Menurut KBBI, literasi adalah kemampuan menulis dan membaca; pengetahuan atau keterampilan dalam bidang atau aktivitas tertentu; atau kemampuan individu dalam mengolah informasi dan pengetahuan untuk kecakapan hidup. Ternyata definisi literasi ada banyak, ya—meskipun kebanyakan orang langsung mengaitkannya dengan kemampuan menulis dan membaca saja. Jenisnya pun bermacam-macam, mulai dari literasi baca tulis, numerasi, sains, finansial, digital, hingga budaya dan kewargaan.
Perjalananku dalam literasi baca tulis dimulai sejak TK. Saat itu aku termasuk anak yang antusias mempelajari huruf dan kata sehingga aku sudah bisa membaca ketika masuk SD. Di masa SD, rasanya aku tidak memiliki kesulitan dalam memahami bacaan dan menuangkan ide ke dalam tulisan. Bahkan mengarang menjadi subjek pelajaran favoritku karena aku dapat bebas merangkai kata sesuai imajinasi. Sejak usia belia aku sangat menikmati aktivitas menulis puisi dan cerita pendek. Berbagai jenis bacaan kulahap dan waktu istirahat sangat kunantikan untuk pergi ke perpustakaan sekolah.
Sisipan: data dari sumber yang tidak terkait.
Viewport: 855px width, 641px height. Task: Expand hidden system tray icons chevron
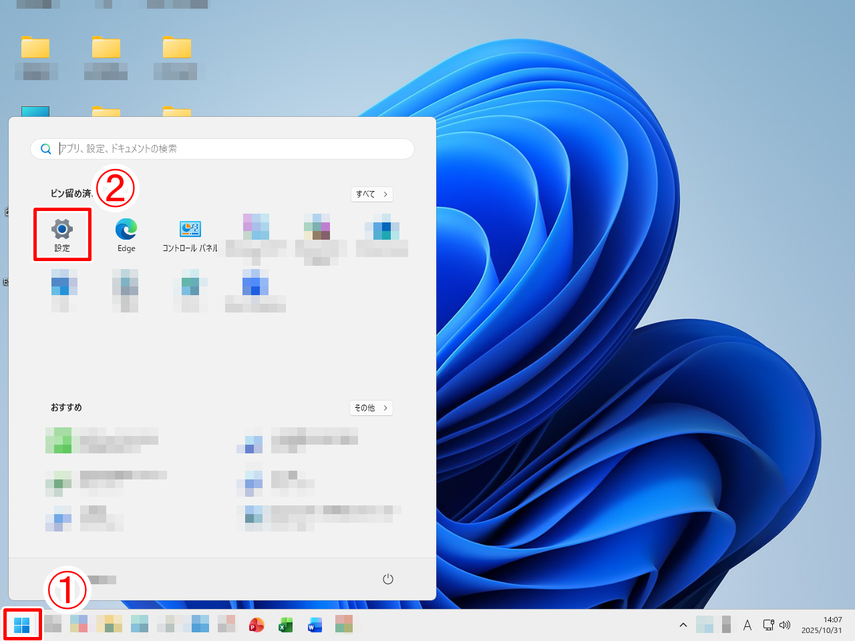[x=683, y=626]
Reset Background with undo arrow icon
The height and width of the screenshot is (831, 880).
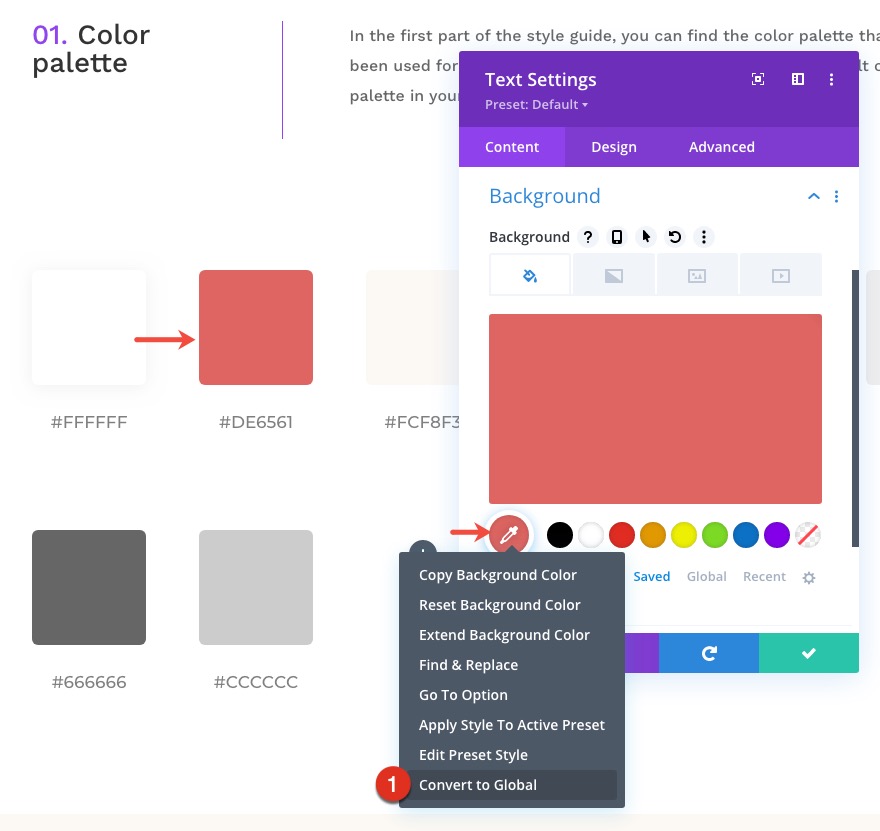675,237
Menginjak bangku kuliah, aku sempat menulis untuk jurnalistik kampus. Selepas lulus aku bahkan sempat diterima bekerja menjadi editor dan wartawan. Namun, ternyata jalan hidupku tidak di situ karena aku memilih bekerja di tempat lain. Ketika sudah berumah tangga dan memiliki anak, aku berkesempatan menerbitkan beberapa antologi nonfiksi, kumpulan cerpen anak, antologi cerpen, dan antologi fiksi mini. Beberapa pengakuan yang kudapat dari hasil lomba atau event menulis membuatku makin percaya diri untuk terus menekuni dunia menulis ini.
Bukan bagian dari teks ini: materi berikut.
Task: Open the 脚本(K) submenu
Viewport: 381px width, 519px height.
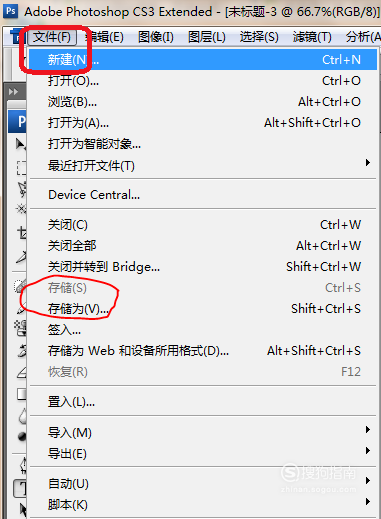Action: click(x=204, y=504)
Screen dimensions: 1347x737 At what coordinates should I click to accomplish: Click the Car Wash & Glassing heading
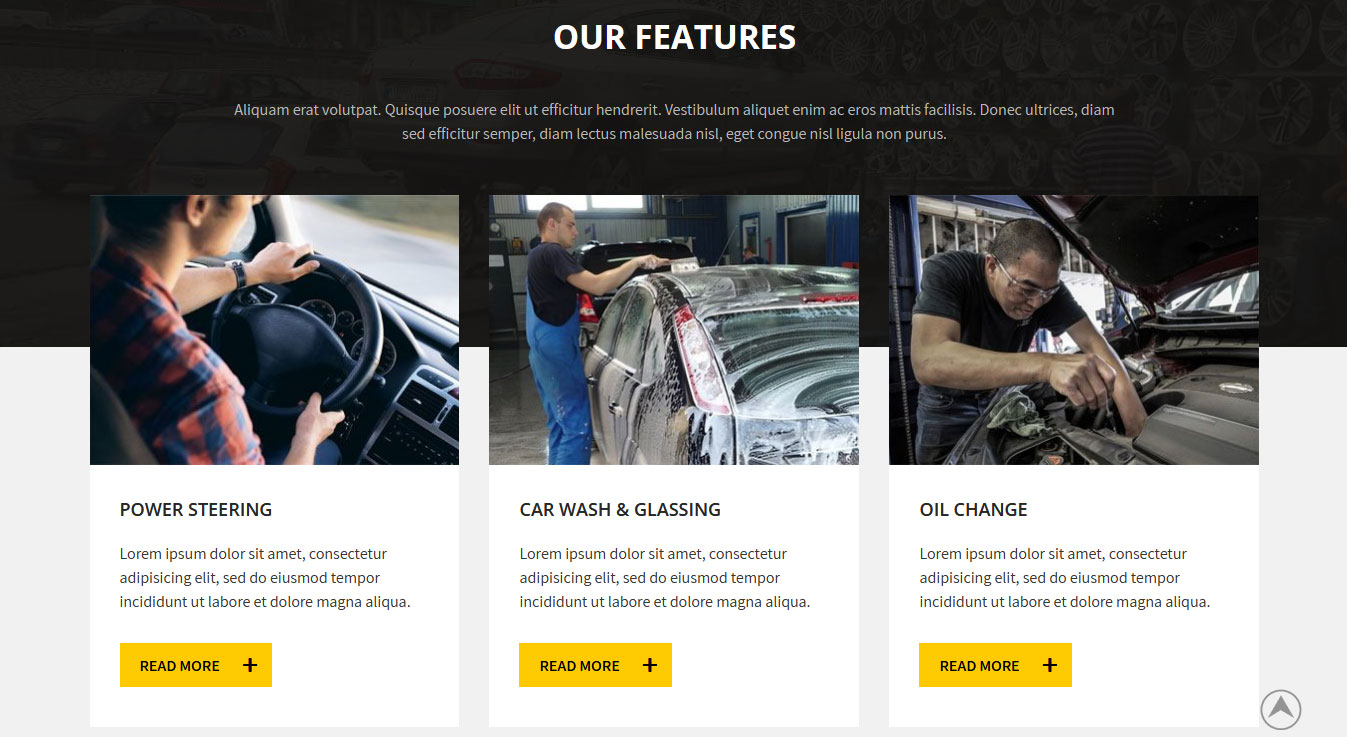pos(620,509)
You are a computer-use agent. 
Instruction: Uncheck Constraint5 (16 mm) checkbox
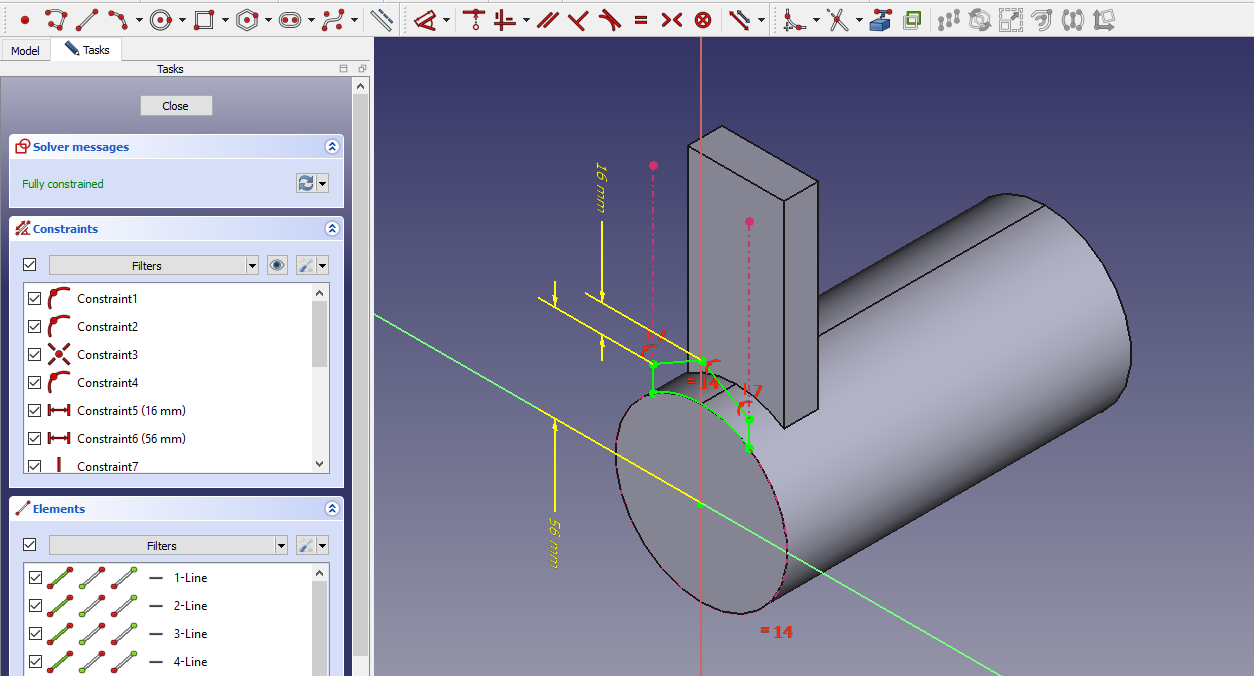(x=35, y=411)
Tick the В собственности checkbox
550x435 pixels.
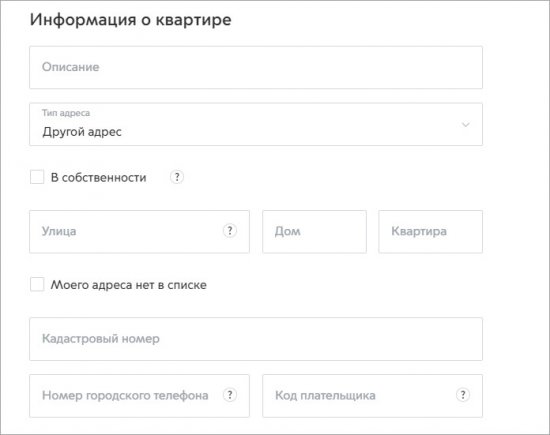37,177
Berbeda dengan literasi baca tulis, kemampuanku sebagai literat di bidang lain tidak terlalu menonjol. Dalam hal literasi numerasi, misalnya, aku tidak terlalu pandai membaca angka dan simbol. Kalau ada grafik, tabel, atau bagan yang agak rumit—seperti tabel-tabel dalam jurnal ilmiah—aku membutuhkan waktu sedikit lebih lama untuk memahaminya dibanding orang lain. Dalam hal literasi sains, yang diartikan sebagai kemampuan memahami fenomena alam di sekitar dengan menggunakan metode berpikir inkuiri, aku juga tak terlalu pandai. Mengulik fenomena sainsnya sih aku suka, seperti membahas sebab akibat pada suatu peristiwa sains. Namun, untuk menelitinya sesuai metode ilmiah, aku malas, hahaha. Oleh karena itu, aku memilih untuk tidak menjadi peneliti meskipun bekerja di lembaga riset.
Bicara soal literasi budaya dan kewargaan, menurutku pemahaman terhadap keragaman budaya serta pemahaman terhadap hak dan kewajiban sebagai warga masyarakat mutlak perlu dimiliki oleh seseorang. Kita semua adalah makhluk sosial yang harus mengerti bahwa ada batasan norma dan aturan dalam berinteraksi. Seperti yang pernah kusinggung di sini, konsep keberagaman seharusnya tidak hanya berada pada tataran teori. Praktik tentang keberagaman—misalnya pergi ke berbagai tempat, menuntut ilmu di beraneka institusi, dan bertemu dengan bermacam-macam orang—dapat membuat kita memahami arti perbedaan dan arti toleransi yang sesungguhnya.
Menumbuhkan kemampuan literasi memang bukan pekerjaan semalam. Indeed usaha ini tidak mudah, mengingat kurangnya kemampuan literasi kebanyakan masyarakat kita. Yuk, kita bersama-sama berusaha mulai dari apa yang kita bisa dan mulai dari keluarga terdekat sehingga dapat mencapai slogan yang digaungkan oleh Kementerian Pendidikan dan Kebudayaan: dengan literasi, kita mampu menjalani hidup sekarang dan nanti di masa depan dengan lebih baik.